Repeat each entry below exactly.

··· RECORD EXCERPTS

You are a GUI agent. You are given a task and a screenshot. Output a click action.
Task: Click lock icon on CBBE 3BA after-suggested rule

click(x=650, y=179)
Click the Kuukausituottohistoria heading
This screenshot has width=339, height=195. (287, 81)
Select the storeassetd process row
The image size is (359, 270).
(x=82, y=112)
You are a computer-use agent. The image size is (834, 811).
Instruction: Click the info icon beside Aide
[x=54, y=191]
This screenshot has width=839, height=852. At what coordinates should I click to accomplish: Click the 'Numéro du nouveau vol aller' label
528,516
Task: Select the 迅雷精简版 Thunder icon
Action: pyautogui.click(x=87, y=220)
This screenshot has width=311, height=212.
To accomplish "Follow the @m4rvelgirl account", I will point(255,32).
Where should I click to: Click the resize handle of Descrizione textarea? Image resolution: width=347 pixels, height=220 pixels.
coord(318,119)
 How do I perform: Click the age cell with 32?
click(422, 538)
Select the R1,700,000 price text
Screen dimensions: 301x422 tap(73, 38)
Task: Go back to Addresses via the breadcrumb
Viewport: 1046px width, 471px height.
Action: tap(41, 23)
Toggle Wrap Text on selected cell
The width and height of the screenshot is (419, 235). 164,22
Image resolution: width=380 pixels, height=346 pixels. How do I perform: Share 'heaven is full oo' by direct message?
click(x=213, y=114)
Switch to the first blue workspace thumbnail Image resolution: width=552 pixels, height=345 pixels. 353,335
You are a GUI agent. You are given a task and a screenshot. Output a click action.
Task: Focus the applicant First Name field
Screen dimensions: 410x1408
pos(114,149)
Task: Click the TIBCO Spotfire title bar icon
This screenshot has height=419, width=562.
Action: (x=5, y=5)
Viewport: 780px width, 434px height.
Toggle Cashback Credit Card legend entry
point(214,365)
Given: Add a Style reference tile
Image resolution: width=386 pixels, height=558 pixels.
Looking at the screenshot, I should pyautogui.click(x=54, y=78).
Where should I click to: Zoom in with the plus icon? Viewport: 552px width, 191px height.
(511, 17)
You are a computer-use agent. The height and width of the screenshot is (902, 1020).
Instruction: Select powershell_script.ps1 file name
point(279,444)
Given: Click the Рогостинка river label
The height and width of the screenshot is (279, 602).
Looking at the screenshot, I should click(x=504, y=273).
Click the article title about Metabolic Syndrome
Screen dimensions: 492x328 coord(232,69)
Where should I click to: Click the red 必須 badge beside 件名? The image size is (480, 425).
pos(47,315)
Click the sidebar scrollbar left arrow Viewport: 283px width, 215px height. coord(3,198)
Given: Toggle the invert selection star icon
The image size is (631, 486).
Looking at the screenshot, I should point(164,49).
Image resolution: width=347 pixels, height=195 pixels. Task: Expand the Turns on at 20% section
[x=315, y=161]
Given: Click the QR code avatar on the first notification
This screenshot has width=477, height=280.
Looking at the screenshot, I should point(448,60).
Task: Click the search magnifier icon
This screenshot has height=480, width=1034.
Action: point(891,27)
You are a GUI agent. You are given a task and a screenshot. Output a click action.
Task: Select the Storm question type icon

······

RESPONSE TO THIS TASK:
You are a GUI agent. You are given a task and a screenshot. Output a click action.
Task: Click lock icon on CBBE 3BA after-suggested rule

click(x=650, y=179)
Click the Kuukausituottohistoria heading
This screenshot has width=339, height=195. (287, 81)
Select the storeassetd process row
The image size is (359, 270).
(x=82, y=112)
You are a computer-use agent. The image size is (834, 811).
Instruction: Click the info icon beside Aide
[x=54, y=191]
This screenshot has width=839, height=852. At what coordinates should I click to accomplish: Click the 'Numéro du nouveau vol aller' label
528,516
Task: Select the 迅雷精简版 Thunder icon
Action: pyautogui.click(x=87, y=220)
This screenshot has width=311, height=212.
To accomplish "Follow the @m4rvelgirl account", I will point(255,32).
Where should I click to: Click the resize handle of Descrizione textarea? Image resolution: width=347 pixels, height=220 pixels.
coord(318,119)
 How do I perform: Click the age cell with 32?
click(422, 538)
Select the R1,700,000 price text
Screen dimensions: 301x422 tap(73, 38)
Task: Go back to Addresses via the breadcrumb
Viewport: 1046px width, 471px height.
Action: tap(41, 23)
Toggle Wrap Text on selected cell
The width and height of the screenshot is (419, 235). 164,22
Image resolution: width=380 pixels, height=346 pixels. How do I perform: Share 'heaven is full oo' by direct message?
click(x=213, y=114)
Switch to the first blue workspace thumbnail Image resolution: width=552 pixels, height=345 pixels. 353,335
You are a GUI agent. You are given a task and a screenshot. Output a click action.
Task: Focus the applicant First Name field
Screen dimensions: 410x1408
pos(114,149)
Task: Click the TIBCO Spotfire title bar icon
This screenshot has height=419, width=562.
Action: (x=5, y=5)
Viewport: 780px width, 434px height.
Toggle Cashback Credit Card legend entry
point(214,365)
Given: Add a Style reference tile
Image resolution: width=386 pixels, height=558 pixels.
Looking at the screenshot, I should pyautogui.click(x=54, y=78).
Where should I click to: Zoom in with the plus icon? Viewport: 552px width, 191px height.
(511, 17)
You are a computer-use agent. The height and width of the screenshot is (902, 1020).
Instruction: Select powershell_script.ps1 file name
point(279,444)
Given: Click the Рогостинка river label
The height and width of the screenshot is (279, 602).
Looking at the screenshot, I should click(x=504, y=273).
Click the article title about Metabolic Syndrome
Screen dimensions: 492x328 coord(232,69)
Where should I click to: Click the red 必須 badge beside 件名? The image size is (480, 425).
pos(47,315)
Click the sidebar scrollbar left arrow Viewport: 283px width, 215px height. coord(3,198)
Given: Toggle the invert selection star icon
The image size is (631, 486).
Looking at the screenshot, I should point(164,49).
Image resolution: width=347 pixels, height=195 pixels. Task: Expand the Turns on at 20% section
[x=315, y=161]
Given: Click the QR code avatar on the first notification
This screenshot has width=477, height=280.
Looking at the screenshot, I should point(448,60).
Task: Click the search magnifier icon
This screenshot has height=480, width=1034.
Action: point(891,27)
You are a GUI agent. You are given a task and a screenshot. Output a click action.
Task: Select the Storm question type icon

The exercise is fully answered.